*Exercise details*. Scan the entries below and return each line that contains "computer".

====== Data to examine

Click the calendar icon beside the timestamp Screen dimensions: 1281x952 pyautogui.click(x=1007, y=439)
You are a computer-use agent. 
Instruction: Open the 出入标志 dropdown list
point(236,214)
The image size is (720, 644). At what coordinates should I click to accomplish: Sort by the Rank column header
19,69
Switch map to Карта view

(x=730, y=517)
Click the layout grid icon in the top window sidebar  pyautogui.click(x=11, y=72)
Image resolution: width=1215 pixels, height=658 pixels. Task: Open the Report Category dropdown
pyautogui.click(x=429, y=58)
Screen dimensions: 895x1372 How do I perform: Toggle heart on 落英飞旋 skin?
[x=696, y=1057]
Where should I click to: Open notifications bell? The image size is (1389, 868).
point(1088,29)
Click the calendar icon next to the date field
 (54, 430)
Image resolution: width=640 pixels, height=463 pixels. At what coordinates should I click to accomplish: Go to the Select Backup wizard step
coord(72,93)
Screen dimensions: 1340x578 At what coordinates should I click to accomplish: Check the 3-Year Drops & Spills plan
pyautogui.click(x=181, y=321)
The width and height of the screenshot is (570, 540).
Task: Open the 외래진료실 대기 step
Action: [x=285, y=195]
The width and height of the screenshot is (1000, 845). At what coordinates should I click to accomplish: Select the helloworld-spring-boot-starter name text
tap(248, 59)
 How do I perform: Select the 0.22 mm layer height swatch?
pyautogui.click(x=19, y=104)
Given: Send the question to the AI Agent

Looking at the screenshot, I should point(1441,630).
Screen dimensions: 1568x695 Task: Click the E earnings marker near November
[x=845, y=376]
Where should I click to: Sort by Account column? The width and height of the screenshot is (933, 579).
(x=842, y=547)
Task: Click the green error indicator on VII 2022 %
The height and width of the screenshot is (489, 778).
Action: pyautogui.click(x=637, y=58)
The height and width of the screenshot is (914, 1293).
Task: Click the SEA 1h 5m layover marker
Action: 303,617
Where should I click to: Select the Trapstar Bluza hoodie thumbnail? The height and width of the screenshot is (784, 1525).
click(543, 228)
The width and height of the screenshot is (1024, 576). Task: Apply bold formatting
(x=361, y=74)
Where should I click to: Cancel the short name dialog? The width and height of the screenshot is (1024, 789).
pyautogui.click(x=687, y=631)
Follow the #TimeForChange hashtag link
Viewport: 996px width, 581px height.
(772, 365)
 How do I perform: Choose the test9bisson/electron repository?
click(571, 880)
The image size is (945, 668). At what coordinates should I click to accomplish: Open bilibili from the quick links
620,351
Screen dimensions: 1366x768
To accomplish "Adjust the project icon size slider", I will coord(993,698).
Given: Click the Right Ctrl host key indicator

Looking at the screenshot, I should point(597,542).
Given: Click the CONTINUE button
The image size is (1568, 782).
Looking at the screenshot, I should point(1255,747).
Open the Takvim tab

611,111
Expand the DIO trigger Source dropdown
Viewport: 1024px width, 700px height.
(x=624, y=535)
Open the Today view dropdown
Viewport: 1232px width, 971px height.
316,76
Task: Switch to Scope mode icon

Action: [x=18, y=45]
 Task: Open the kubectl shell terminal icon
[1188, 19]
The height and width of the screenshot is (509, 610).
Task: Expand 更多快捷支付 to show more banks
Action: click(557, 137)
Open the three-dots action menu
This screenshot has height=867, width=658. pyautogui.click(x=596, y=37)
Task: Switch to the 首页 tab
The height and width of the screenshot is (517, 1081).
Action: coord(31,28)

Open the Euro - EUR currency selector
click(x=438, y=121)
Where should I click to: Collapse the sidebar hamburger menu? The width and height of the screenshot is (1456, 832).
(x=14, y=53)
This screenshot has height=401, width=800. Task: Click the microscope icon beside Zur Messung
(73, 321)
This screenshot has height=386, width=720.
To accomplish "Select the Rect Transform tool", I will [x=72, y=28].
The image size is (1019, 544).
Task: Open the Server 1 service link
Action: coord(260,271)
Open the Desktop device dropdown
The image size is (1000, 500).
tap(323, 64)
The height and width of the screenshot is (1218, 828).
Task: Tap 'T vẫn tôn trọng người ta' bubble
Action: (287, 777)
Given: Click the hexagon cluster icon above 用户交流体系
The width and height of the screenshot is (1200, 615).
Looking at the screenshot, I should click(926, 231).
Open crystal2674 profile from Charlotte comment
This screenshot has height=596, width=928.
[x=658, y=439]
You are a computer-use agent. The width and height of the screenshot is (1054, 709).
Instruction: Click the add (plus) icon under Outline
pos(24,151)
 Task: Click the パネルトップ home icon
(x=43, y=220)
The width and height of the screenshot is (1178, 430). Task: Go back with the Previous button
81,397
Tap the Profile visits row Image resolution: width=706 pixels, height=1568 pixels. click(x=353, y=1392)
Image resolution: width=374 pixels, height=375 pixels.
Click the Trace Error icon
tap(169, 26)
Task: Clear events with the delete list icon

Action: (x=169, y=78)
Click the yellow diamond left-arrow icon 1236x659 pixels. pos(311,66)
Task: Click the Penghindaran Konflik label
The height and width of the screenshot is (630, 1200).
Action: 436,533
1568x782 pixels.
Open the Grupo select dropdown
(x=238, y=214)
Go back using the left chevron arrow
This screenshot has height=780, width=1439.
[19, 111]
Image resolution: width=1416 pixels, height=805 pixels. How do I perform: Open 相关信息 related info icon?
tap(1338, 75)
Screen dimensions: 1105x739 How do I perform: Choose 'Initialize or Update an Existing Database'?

============

*Result below*.
You are a computer-use agent. 
You are a computer-use agent. The width and height of the screenshot is (1054, 709).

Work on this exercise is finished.